1.       No. The law mandates that searches be carried out with a search warrant upon the existence of probable cause. Likewise, the law protects against unreasonable searches and seizures and holds evidence taken from such incidents as inadmissible as evidence. There are exceptions to this, the first being seizure conducted incidental to a lawful arrest
For this, there should be a lawful arrest first, before a search can be made. It doesn't work the other way around. Likewise, as a rule, an arrest is legitimate if it's with a valid warrant of  arrest. However, a police officer may conduct warrantless arrests:
D.      In flagrante delicto - When, in his presence, the person to be arrested has committed, is actually committing, or is attempting to commit an offense
E.                   Arrest effected in hot pursuit - when an offense has just been committed and he has probable cause to believe based on personal knowledge of facts or circumstances that the person to be arrested has committed it.
F.                   Arrest of escaped prisoners - when the person to be arrested is a prisoner who has escaped from penal establishment or a place where he is serving final judgment or is temporarily confined while his case is pending, or has escaped while being transferred from one confinement to another. 
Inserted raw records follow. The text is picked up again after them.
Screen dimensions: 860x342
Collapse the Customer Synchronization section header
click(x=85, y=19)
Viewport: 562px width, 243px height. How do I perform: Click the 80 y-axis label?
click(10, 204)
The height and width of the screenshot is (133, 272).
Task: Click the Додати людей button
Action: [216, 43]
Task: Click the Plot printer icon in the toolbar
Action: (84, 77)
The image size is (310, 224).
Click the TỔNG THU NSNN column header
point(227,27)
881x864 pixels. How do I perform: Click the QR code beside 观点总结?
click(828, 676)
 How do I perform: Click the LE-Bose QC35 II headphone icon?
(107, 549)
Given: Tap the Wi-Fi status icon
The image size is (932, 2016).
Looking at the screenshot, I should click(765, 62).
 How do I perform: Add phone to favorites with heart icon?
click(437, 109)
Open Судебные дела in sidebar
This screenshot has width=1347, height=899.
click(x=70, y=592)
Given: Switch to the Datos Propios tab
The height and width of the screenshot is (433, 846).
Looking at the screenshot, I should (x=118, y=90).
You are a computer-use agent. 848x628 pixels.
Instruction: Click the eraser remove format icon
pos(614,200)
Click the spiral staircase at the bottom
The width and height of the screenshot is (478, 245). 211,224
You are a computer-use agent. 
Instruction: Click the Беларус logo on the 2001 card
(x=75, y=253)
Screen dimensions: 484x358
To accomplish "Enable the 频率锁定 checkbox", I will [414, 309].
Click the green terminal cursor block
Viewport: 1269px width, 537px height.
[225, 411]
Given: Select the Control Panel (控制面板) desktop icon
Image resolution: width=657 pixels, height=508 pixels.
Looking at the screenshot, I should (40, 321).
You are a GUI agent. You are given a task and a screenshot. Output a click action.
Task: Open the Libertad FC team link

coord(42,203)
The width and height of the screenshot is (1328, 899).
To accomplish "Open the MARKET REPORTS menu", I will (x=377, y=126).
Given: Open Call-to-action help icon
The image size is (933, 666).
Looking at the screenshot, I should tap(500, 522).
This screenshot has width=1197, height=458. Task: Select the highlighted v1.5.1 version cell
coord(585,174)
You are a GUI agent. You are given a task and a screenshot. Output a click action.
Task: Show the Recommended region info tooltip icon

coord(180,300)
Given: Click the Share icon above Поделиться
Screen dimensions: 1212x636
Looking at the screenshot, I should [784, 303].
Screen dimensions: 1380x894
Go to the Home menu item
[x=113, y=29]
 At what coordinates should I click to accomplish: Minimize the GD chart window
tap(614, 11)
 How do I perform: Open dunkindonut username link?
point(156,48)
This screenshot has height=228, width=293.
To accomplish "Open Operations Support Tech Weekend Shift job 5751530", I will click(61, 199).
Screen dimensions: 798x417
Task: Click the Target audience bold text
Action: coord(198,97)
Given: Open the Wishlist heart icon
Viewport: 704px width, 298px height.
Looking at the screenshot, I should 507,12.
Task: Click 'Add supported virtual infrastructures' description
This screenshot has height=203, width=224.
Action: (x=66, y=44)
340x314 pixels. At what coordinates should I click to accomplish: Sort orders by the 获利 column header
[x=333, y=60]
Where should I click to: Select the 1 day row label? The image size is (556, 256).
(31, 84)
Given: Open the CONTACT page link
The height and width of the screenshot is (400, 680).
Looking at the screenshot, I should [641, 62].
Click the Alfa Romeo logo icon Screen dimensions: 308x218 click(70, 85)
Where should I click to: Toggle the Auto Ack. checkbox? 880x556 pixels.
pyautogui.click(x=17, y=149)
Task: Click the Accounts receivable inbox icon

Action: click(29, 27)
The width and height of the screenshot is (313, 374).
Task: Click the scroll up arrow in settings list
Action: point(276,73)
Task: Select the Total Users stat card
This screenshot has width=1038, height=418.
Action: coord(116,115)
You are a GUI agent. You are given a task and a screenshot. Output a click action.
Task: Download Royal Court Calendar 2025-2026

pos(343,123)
In this case, the trial court found that the warrantless arrest and seizure were valid apparently because they were caught in flagrante delicto in possession of the prohibited drugs. In flagrante delicto arrests, it is settled that "reliable information" alone is not sufficient to constitute probable cause that would justify in flagrante delicto arrests
 
2. Yes. In the case at bar, accused-appellants manifested no outward indication that would justify their arrest. In holding a bag on board a trisikad, accused-appellants could not be said to be committing, attempting to commit or have committed a crime. The response of Molina that “Boss, if possible we will settle this” is an equivocal statement which standing alone will not constitute probable cause to effect an in flagrante delicto arrest. Note that were it not for SPO1 Marino Paguidopon (who did not participate in the arrest but merely pointed accused-appellants to the arresting officers), accused-appellants could not be the subject of any suspicion, reasonable or otherwise. SPO1 Paguidopon only learned Mula’s name and address after the arrest. It is doubtful if SPO1 Paguidopon indeed recognized accused-appellant Mula. It is worthy to note that, before the arrest, he was able to see Mula in person only once, pinpointed to him by his informer while they were on the side of the road. These circumstances could not have afforded SPO1 Paguidopon a closer look at accused-appellant Mula, considering that the latter was then driving a motorcycle when SPO1 Paguidopon caught a glimpse of him. With respect to accused-appellant Molina, SPO1 Paguidopon admitted that he had never seen him before the arrest. The Court holds that the arrest of accused-appellants does not fall under the exceptions allowed by the rules. Hence, the search conducted on their person was likewise illegal. Consequently, the marijuana seized by the peace officers could not be admitted as evidence.